1944 film by Mark Robson

Youth Runs Wild is a 1944 drama film directed by Mark Robson and starring Bonita Granville, Kent Smith, Jean Brooks, Glen Vernon and Vanessa Brown. The plot concerns inattentive parents and juvenile delinquency. The film was produced by Val Lewton. It was written by John Fante, Herbert Kline and Ardel Wray. Although Val Lewton produced the film, the final released version was so different from the original cut that he asked for his name to be removed from the picture; a request denied him by RKO.

==Plot==
Bad kids do a juvenile delinquency.

== Cast ==
- Bonita Granville as Toddy
- Kent Smith as Danny Coates
- Jean Brooks as Mary Hauser Coates
- Glen Vernon as Frank Hauser
- Vanessa Brown as Sarah Taylor
- Ben Bard as Mr. Taylor
- Mary Servoss as Mrs. Cora Hauser
- Arthur Shields as Mr. Dunlop
- Lawrence Tierney as Larry Duncan
- Dickie Moore as Georgie Dunlop
- Johnny Walsh as Herb Vigero
- Rod Rodgers as Rocky
- Elizabeth Russell as Mrs. Mabel Taylor
- Stanley Blystone as Policeman (uncredited)
- Art Smith as Fred Hauser (uncredited)

== Production ==
Edward Dmytryk, who had recently directed the sensationalistic films Hitler's Children and Behind the Rising Sun (both in 1943), was initially set to direct Youth Runs Wild – which at various time had the working titles "The Dangerous Age", "Look to Your Children" and "Are These Our Children?" – but he left to direct Tender Comrade. The film went into production under director Mark Robson, a regular in the Val Lewton unit, from November 3 to December 21, 1943. For the shoot, the cinematographer, John J. Mescall, experimented with a new "swivel lens" that would allow a nearly infinite depth of focus.

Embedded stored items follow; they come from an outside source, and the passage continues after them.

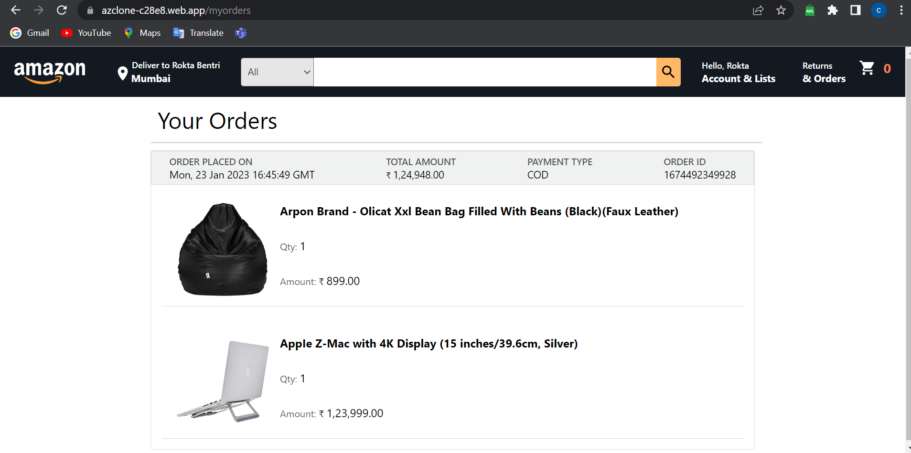The height and width of the screenshot is (453, 911).
Task: Open Hello, Rokta Account & Lists
Action: pyautogui.click(x=738, y=72)
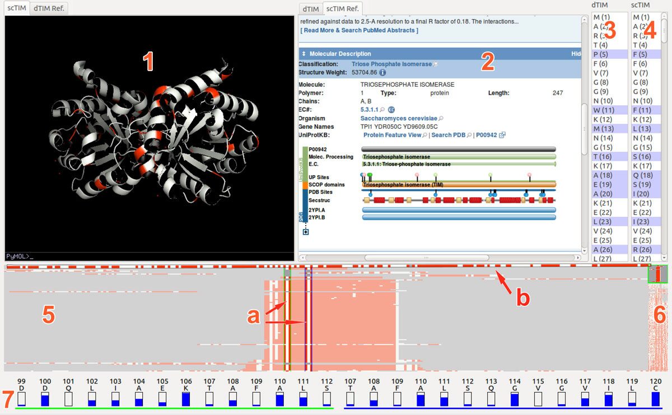Open the info icon next to Structure Weight 53704.86
This screenshot has width=672, height=415.
382,72
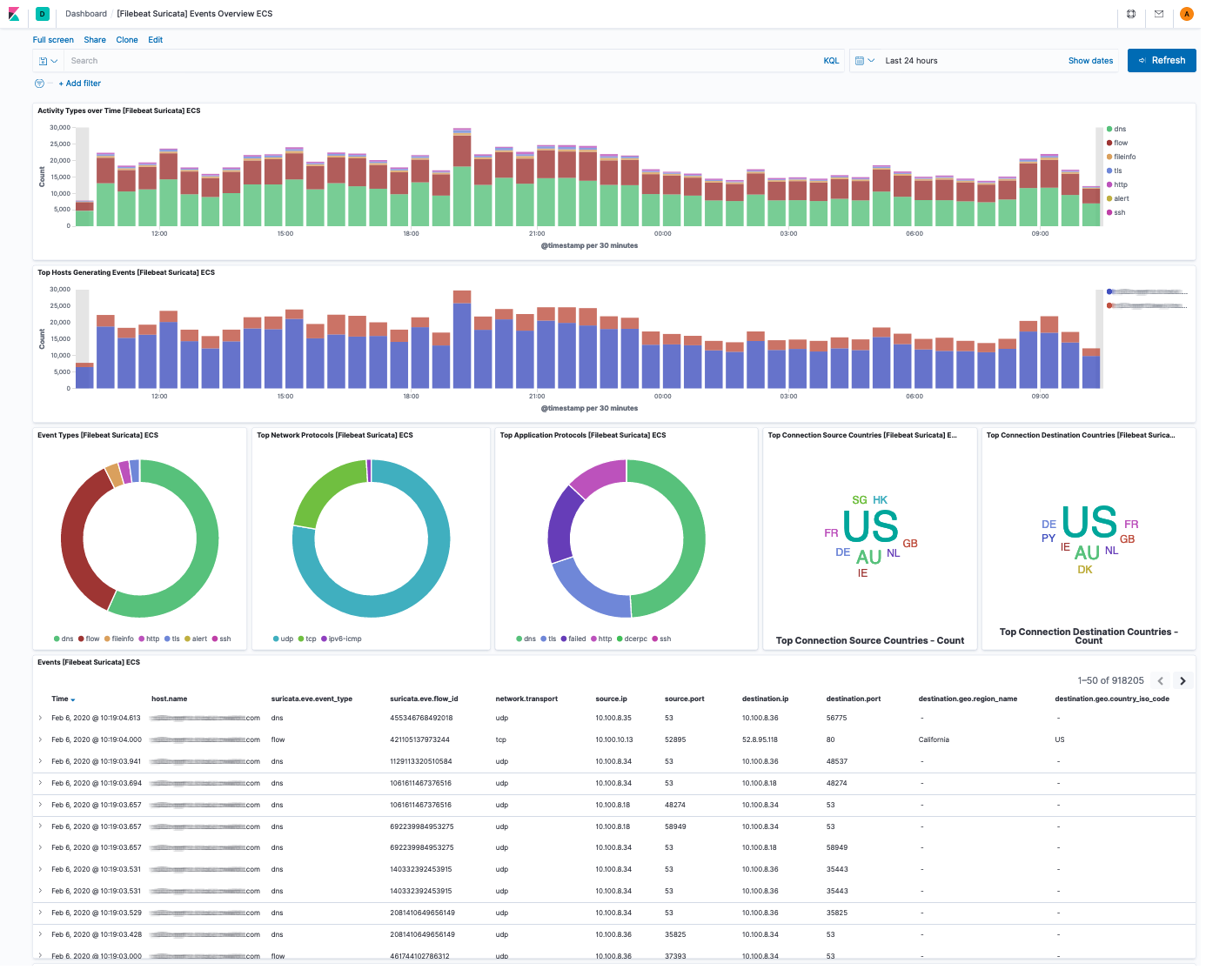This screenshot has width=1206, height=970.
Task: Click the filter options icon near Add filter
Action: click(x=38, y=83)
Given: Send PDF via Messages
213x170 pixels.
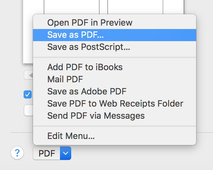Looking at the screenshot, I should coord(96,116).
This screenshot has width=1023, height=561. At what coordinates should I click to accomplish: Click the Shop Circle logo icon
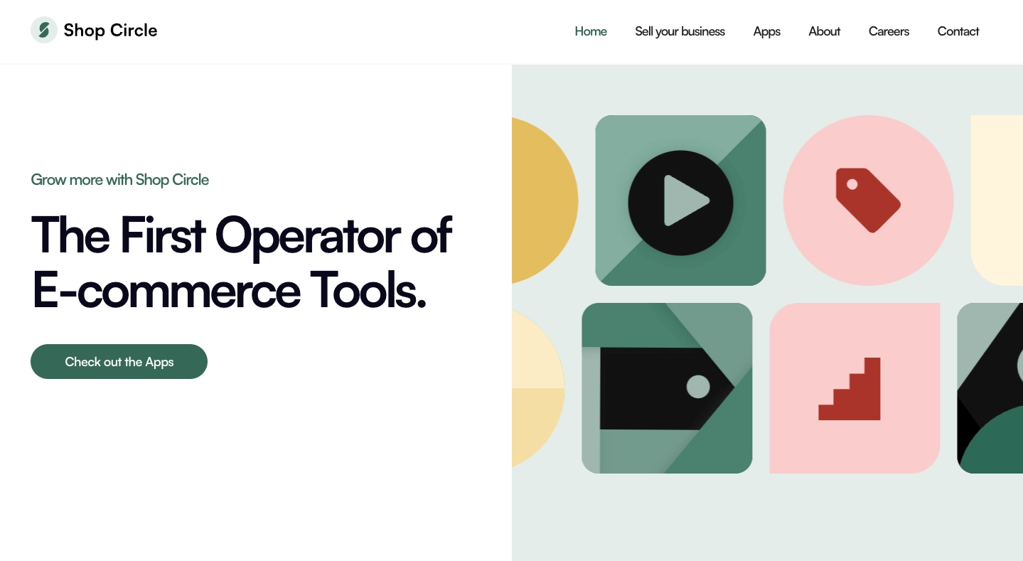(44, 30)
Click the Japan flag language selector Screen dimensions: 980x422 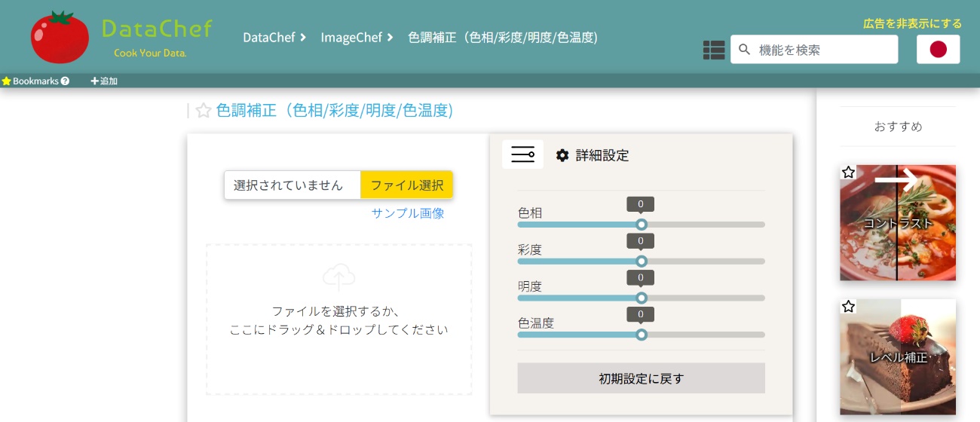(x=938, y=50)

The film was inspired by a photo essay that appeared in Look magazine on September 21, 1943. Look, however, did not like the completed film, describing it as an "outworn, stale documentary", and they refused to promote the film in the magazine, or even to allow their name to be used in the film's credits. Some copies of the film do carry on the main title card (see the image in the infobox at the head of this article) the legend:

Inspired by the LOOK Magazine Picture Story
"ARE THESE OUR CHILDREN?"

The film's technical advisor, Ruth Clifton, was a teenager whose example of starting a youth recreation center in Moline, Illinois, inspired others around the country to do the same thing. RKO attempted to position the film as authentic by showing it to various state and local authorities concerned with juvenile delinquency, but they also did not receive the film well, even though one of the writers, Herbert Kline was a noted director of documentaries about social issues. The studio's efforts did bring the film to the attention of the U.S. State Department, which expressed concern that focusing on juvenile delinquency at that moment might have a detrimental effect on national morale.

Lewton argued that the intent of the film was to draw attention to a national problem and help bring about measures to solve it, which would do the country more good than harm. ... RKO decided not to pull the film from active production, but because of its controversial subject matter, Lewton was given more supervision than usual, much to his displeasure.

==Post Production==
RKO tested two versions of the film, Lewton's and another in which several scenes had been cut, including one where an abused teenager killed his sadistic father. The final released version was the studio's cut. As a result, some of the actors listed in the credits do not actually appear in the film. Lewton later disavowed the final version of the film and attempted to have his name removed from it.

==Release==
Youth Runs Wild premiered in New York City on September 1, 1944 and went into general release in January 1945.

It was not well received and lost $45,000.